• [Directions for this task]: Starting at the line with "Image resolution: width=1031", return every line through the final one of the data, word for word. Pictures stay out.

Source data
☆ ☆ ☆ ☆ ☆

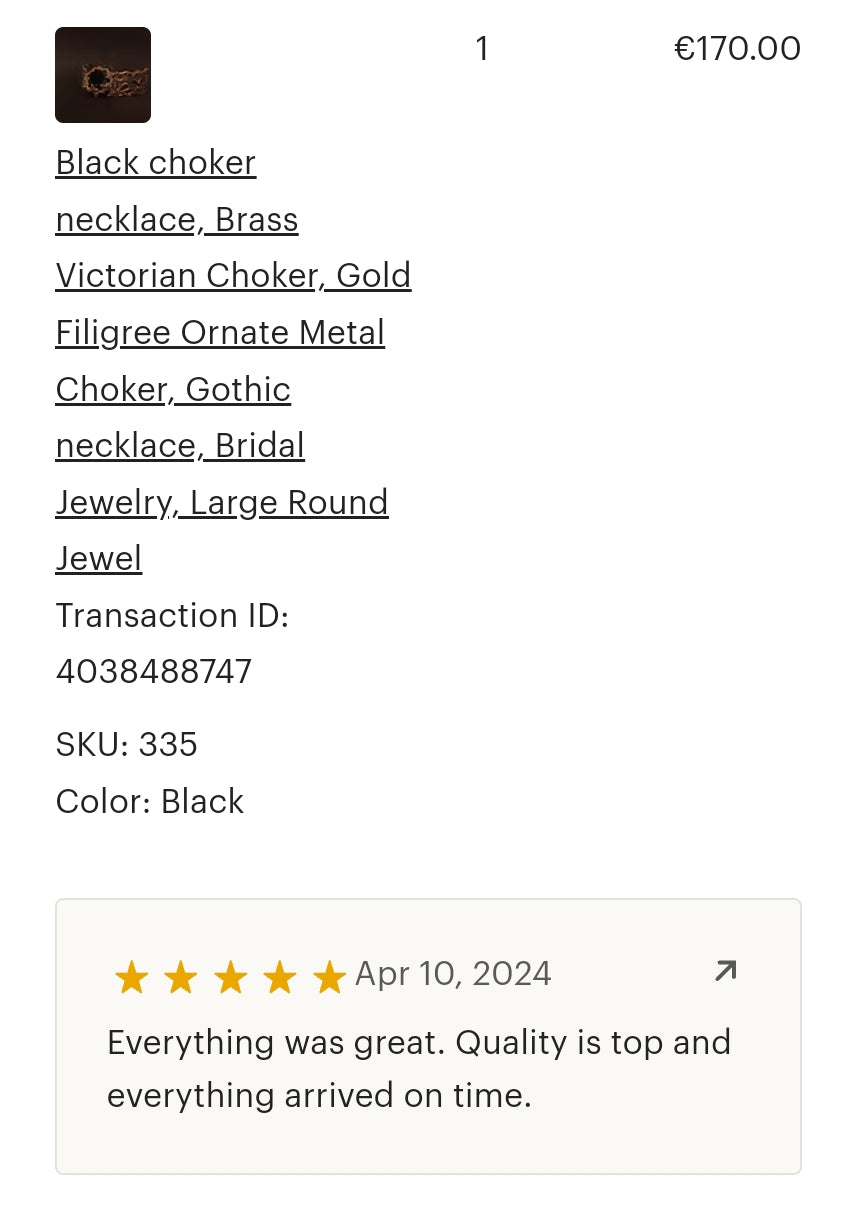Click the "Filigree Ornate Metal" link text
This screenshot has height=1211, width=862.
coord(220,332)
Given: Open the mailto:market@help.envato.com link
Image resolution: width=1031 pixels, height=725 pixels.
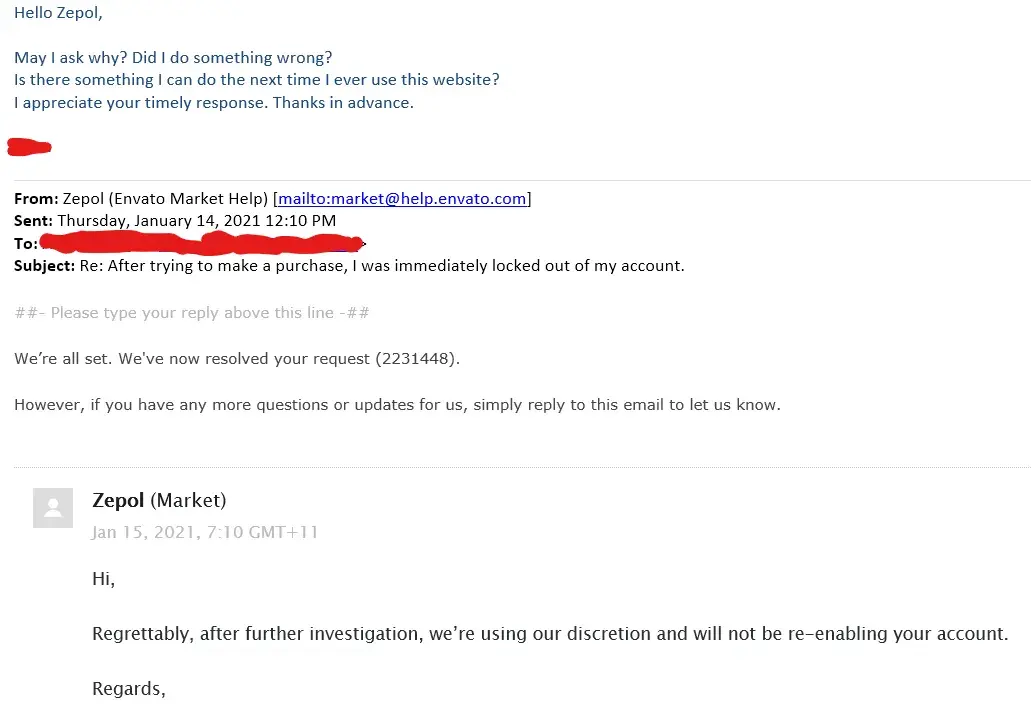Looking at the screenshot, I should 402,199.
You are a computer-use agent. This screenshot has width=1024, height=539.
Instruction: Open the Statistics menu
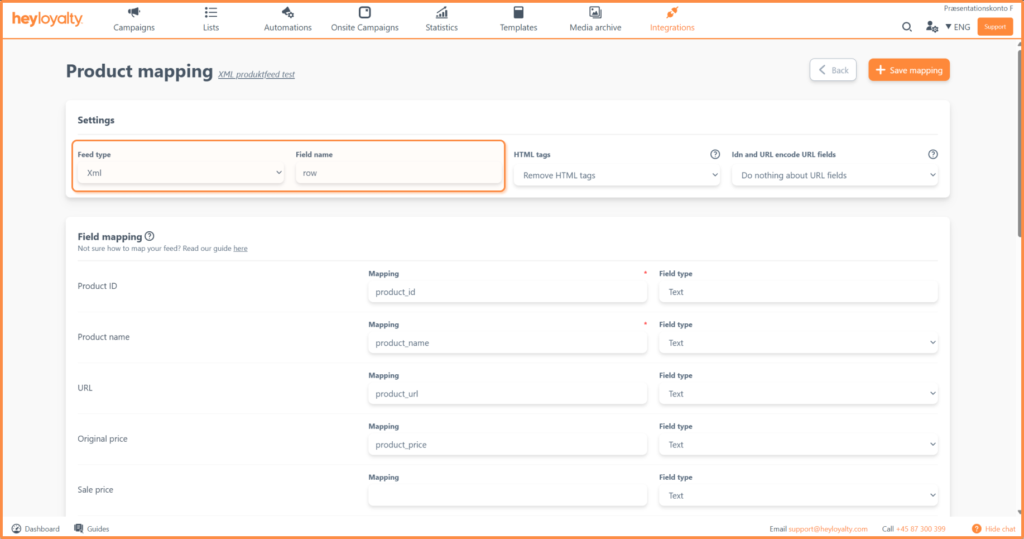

☆ ☆ ☆ ☆ ☆

• [Answer space]:
Image resolution: width=1031 pixels, height=725 pixels.
Looking at the screenshot, I should 402,199.
You are a computer-use agent. This screenshot has width=1024, height=539.
Instruction: Open the Statistics menu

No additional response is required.